**TASK BRIEF**
How many lines in the records below contain the string "label"? Reply with the number only.

Entries on target coordinates:
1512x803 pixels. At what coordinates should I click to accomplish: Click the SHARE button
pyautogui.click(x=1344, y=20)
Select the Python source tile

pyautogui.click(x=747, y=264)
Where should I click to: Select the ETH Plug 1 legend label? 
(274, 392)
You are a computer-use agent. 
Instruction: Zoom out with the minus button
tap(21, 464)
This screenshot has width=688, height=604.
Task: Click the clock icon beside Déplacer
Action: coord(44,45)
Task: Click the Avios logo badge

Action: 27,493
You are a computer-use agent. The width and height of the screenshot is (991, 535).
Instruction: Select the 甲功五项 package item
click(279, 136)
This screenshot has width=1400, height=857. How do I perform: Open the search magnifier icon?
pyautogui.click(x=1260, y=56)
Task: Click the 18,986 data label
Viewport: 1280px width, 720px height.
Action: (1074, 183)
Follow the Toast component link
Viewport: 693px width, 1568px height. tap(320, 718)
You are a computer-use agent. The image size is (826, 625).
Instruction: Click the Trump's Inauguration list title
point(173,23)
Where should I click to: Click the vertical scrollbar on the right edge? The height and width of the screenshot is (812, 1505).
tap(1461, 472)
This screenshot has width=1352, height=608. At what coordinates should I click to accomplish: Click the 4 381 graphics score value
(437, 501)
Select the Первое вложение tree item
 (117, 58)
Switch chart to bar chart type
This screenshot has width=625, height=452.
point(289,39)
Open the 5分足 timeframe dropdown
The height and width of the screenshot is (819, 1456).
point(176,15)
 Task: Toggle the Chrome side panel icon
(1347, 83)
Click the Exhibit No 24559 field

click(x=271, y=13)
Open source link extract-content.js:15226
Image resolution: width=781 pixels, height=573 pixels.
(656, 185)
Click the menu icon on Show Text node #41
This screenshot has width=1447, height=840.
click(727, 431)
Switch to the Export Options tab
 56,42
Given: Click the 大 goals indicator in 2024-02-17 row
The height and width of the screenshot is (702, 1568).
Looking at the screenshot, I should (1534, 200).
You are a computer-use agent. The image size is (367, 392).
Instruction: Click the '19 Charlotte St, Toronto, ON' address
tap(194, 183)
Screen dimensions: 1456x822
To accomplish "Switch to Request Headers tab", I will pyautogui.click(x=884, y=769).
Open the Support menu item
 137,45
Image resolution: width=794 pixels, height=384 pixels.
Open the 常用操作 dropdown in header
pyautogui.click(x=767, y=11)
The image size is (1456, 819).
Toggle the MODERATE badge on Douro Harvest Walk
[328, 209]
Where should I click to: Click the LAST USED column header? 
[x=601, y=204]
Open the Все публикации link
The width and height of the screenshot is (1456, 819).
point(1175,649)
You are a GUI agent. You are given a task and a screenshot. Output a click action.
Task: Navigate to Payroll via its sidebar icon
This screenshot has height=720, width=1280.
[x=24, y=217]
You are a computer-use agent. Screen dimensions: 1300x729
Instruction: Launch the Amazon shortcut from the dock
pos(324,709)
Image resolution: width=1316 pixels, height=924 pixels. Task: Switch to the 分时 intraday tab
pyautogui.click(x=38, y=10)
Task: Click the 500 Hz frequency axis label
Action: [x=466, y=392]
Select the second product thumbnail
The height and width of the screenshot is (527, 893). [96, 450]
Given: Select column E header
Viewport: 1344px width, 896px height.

**EXERCISE OUTPUT**
3